Jornal Estado de Minas

COLUNA HIT

Mineiro conta como é ser o 'ponto' de Vera Holtz no espetáculo 'Ficções'


Tudo em “Ficções”, espetáculo em cartaz no CCBB, na Praça da Liberdade, emociona e chama a atenção. Da interpretação de Vera Holtz à interação da equipe em cena, nada escapa ao olhar do público que vem lotando o teatro desde a estreia, no início deste mês. Ganha espaço o “ponto”, presença certa no teatro do passado, uma espécie de segurança para que o artista não perca nada do texto. 





Na turnê em Belo Horizonte, o mineiro João Santos tem a missão de ser o “ponto” de Vera. Ele acompanha tudo o que a atriz fala em cena. Em pouco mais de hora e meia, João lê as 35 páginas do roteiro.

Graduado em comunicação social pela UFMG e mestrando em artes da cena na mesma universidade,  João Santos começou sua trajetória no teatro trabalhando na comunicação de grupos e produtoras culturais da capital mineira. Autor do livro “Teuda Bara: Comunista demais para ser chacrete”, recebeu da atriz do Galpão o incentivo para iniciar o trabalho como dramaturgo e diretor, atividades às quais hoje se dedica prioritariamente.

A cada sessão, o "ponto" lê as 35 páginas da peça (foto: Helvécio Carlos/EM/DA Press)


Como surgiu o convite para ser o “ponto” de Vera Holtz?
A produtora local do espetáculo, Juliana Peixoto, que foi minha colega quando trabalhei na Rubim Produções, me pediu, sem segundas intenções, indicações de pessoas que pudessem ser o “ponto” da Vera na temporada do “Ficções” aqui em BH. Por coincidência, eu estava acompanhando uma oficina da cantora Cida Moreira com o Grupo Galpão. O cenógrafo Márcio Medina também estava na oficina e comentou conosco sobre o “Ficções”, completamente deslumbrado com o trabalho da Vera. Também elogiou muito a opção de assumir tudo em cena: o músico, os cenotécnicos, a camareira e até mesmo o “ponto”, essa figura resgatada do teatro de outros tempos. Disse pra Ju que não ia indicar ninguém: se pudesse, adoraria ser, eu mesmo, este “ponto” aqui em BH.





Foi a sua primeira experiência na função?

▶ _Exercício proposto 1_
Responda com base na matéria sobre o "ponto" de Vera Holtz:
(a) Onde está em cartaz o espetáculo "Ficções"?
(b) Quantas páginas do roteiro João Santos lê em cada sessão?
(c) Qual é o título do livro de que João Santos é autor?
▶ _Exercício proposto 2_
Reproduza sem alterações um trecho da matéria sobre o "ponto" de Vera Holtz. Comece nas palavras "Na turnê em" e pare depois de "páginas do roteiro.".
▶ _Exercício proposto 3_
Por favor, dê continuidade à matéria sobre o "ponto" de Vera Holtz a partir da última frase apresentada.
As linhas seguintes não entram nesta atividade.

▶ _Informações extraídas_
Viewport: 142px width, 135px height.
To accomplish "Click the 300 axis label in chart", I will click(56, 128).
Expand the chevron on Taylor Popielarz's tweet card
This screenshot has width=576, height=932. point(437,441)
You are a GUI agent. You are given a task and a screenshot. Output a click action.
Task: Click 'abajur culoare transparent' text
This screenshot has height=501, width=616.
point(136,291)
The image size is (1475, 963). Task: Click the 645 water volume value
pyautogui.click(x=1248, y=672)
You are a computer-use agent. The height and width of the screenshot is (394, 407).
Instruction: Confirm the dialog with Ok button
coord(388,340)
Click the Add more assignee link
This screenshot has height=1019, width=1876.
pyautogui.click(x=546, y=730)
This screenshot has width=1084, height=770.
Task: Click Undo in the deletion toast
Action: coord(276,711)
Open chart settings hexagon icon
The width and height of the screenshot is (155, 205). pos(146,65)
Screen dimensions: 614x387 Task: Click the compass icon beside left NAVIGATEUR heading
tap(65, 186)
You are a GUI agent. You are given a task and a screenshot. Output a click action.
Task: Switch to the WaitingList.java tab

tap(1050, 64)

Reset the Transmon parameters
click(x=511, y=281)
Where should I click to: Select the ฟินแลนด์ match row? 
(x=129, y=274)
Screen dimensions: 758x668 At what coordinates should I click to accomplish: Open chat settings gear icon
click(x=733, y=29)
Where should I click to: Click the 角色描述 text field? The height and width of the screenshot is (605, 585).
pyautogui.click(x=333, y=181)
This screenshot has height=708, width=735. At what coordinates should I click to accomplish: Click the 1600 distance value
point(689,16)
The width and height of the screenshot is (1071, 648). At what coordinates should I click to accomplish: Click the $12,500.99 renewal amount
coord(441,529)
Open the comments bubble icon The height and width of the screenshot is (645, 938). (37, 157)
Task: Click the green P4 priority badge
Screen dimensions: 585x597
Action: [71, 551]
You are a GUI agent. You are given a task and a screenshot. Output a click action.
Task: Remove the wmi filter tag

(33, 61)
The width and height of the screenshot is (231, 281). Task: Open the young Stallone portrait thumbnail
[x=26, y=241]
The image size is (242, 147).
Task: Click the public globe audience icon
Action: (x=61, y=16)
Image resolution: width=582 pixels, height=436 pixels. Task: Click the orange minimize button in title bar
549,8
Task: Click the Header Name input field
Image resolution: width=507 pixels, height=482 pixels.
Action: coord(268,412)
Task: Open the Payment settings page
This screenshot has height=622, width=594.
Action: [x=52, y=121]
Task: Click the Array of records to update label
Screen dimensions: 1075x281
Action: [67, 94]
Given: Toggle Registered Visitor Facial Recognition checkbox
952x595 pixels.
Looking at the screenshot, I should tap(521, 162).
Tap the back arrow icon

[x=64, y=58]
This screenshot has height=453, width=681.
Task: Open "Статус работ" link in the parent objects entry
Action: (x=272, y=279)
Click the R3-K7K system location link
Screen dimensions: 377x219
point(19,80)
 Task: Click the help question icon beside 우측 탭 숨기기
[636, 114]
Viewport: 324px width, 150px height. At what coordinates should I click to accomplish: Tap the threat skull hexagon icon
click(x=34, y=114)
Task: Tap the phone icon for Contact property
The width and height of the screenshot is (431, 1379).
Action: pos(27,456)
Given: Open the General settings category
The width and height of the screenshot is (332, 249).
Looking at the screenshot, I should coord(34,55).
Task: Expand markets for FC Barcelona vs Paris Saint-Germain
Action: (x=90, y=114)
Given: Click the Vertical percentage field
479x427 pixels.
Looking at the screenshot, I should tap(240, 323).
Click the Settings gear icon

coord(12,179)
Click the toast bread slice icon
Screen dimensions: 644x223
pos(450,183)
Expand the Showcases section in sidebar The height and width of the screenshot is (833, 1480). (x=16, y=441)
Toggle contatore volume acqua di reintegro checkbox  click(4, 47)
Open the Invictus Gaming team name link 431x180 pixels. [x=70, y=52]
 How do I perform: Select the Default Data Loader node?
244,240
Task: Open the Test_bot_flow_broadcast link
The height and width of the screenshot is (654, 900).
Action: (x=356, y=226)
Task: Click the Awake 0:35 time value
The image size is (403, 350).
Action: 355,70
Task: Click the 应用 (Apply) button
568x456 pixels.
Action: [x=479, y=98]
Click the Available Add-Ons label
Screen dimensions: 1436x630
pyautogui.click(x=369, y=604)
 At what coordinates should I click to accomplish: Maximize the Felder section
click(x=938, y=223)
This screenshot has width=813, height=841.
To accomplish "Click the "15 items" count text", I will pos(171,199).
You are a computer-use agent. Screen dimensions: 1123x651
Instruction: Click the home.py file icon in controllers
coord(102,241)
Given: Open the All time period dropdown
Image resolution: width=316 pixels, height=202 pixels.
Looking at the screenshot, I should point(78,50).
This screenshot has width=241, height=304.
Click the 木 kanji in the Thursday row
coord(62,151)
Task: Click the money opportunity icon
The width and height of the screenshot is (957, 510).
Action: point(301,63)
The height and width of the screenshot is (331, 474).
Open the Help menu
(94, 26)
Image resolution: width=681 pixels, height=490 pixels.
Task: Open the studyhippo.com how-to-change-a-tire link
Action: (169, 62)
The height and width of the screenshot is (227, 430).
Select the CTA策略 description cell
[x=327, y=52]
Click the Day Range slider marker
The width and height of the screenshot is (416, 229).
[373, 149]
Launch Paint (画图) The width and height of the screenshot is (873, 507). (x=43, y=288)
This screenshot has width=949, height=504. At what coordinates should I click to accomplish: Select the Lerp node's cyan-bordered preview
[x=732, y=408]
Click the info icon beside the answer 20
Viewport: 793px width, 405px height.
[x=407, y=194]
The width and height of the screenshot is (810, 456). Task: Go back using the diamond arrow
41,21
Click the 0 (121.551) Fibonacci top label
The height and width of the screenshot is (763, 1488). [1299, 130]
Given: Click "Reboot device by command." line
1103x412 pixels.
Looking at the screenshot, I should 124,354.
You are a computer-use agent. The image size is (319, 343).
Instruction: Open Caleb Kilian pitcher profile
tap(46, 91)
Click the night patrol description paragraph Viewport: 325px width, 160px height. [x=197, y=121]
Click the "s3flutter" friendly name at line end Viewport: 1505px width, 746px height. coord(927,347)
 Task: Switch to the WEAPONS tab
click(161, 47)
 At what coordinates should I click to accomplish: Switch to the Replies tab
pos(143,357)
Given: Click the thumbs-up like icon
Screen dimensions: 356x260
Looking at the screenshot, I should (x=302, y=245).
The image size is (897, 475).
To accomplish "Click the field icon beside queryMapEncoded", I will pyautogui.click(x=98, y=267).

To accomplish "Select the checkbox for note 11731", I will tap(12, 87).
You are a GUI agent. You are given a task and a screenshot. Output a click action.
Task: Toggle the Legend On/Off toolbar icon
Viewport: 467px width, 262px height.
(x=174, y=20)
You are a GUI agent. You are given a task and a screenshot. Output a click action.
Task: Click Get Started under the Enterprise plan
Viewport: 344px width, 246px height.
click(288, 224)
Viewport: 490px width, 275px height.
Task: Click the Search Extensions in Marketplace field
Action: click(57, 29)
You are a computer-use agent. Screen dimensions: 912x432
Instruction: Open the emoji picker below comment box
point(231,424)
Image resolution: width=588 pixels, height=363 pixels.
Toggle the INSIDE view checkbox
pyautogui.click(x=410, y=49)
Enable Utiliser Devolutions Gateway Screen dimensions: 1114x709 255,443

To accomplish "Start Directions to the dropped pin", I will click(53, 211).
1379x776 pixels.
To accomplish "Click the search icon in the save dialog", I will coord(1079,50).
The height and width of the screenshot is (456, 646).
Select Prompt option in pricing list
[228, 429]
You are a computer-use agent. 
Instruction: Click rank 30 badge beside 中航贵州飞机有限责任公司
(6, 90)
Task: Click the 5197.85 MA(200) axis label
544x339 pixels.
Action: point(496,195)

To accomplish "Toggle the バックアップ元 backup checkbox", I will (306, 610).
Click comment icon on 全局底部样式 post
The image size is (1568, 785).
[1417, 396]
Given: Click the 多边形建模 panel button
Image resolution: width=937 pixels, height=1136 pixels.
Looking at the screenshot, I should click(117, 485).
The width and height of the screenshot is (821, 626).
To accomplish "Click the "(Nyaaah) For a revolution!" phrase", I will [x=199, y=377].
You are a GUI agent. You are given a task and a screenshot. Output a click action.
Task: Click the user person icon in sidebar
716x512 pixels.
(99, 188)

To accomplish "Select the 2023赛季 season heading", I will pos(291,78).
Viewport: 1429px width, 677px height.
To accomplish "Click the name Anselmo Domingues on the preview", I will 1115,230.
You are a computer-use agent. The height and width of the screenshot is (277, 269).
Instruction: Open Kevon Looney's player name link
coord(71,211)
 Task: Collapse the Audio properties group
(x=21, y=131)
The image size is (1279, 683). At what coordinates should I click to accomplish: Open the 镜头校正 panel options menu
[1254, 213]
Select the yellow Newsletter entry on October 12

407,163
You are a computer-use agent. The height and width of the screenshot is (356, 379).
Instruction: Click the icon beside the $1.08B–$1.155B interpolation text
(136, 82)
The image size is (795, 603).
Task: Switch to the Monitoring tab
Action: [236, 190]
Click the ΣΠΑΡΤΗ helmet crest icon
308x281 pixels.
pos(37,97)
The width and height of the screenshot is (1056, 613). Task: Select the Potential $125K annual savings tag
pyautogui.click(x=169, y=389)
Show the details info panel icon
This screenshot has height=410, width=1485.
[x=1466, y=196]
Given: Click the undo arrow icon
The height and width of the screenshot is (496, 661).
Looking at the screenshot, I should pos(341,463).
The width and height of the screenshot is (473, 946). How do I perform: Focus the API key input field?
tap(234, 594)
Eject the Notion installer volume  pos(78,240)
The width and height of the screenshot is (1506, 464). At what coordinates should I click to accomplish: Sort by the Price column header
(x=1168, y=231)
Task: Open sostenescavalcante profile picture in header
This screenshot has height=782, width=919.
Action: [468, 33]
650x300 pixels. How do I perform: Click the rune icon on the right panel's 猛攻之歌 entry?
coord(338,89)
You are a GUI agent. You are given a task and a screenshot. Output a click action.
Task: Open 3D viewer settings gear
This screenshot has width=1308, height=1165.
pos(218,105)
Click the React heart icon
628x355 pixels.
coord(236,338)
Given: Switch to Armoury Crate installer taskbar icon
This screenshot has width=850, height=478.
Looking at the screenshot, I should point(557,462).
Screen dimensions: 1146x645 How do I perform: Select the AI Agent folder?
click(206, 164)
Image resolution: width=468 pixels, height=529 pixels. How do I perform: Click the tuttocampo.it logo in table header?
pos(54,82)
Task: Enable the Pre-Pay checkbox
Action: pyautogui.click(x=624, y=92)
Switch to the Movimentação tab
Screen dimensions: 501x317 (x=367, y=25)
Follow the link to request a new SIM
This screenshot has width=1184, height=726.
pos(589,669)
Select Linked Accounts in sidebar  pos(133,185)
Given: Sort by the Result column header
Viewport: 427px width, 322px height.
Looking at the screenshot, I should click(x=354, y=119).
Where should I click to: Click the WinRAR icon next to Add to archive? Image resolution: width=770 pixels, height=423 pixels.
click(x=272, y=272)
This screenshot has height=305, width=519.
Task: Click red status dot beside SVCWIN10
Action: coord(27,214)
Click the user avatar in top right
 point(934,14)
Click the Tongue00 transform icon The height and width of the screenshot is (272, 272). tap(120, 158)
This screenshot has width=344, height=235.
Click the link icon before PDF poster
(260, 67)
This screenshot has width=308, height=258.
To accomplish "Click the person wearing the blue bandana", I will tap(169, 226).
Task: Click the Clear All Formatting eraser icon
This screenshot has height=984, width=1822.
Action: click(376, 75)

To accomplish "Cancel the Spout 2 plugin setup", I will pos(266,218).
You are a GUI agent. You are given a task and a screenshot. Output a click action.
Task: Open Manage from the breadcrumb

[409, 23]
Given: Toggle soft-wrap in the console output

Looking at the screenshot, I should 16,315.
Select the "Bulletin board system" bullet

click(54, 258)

▶ _Resultado do exercício 1_
(a) No CCBB, na Praça da Liberdade.
(b) 35 páginas.
(c) "Teuda Bara: Comunista demais para ser chacrete".

▶ _Resultado do exercício 2_
Na turnê em Belo Horizonte, o mineiro João Santos tem a missão de ser o “ponto” de Vera. Ele acompanha tudo o que a atriz fala em cena. Em pouco mais de hora e meia, João lê as 35 páginas do roteiro.

▶ _Resultado do exercício 3_
Tenho feito assistência de direção em alguns trabalhos teatrais. E até mesmo me arriscado na direção de outros. Ponto, nunca tinha sido antes, mas sei bem o que é bater texto com um ator. Engraçado que uma das minhas primeiras experiências como diretor foi o espetáculo “Luta” (2019), solo de Teuda Bara, a pessoa a quem devo tudo no teatro. Neste trabalho, eu e os outros diretores, Cléo Magalhães e Marina Viana, acabamos entrando também em cena, “dirigindo” Teuda ao vivo. Não é igual, mas tem semelhanças com o “ponto” que faço agora.

Como se deu a sua preparação para o posto?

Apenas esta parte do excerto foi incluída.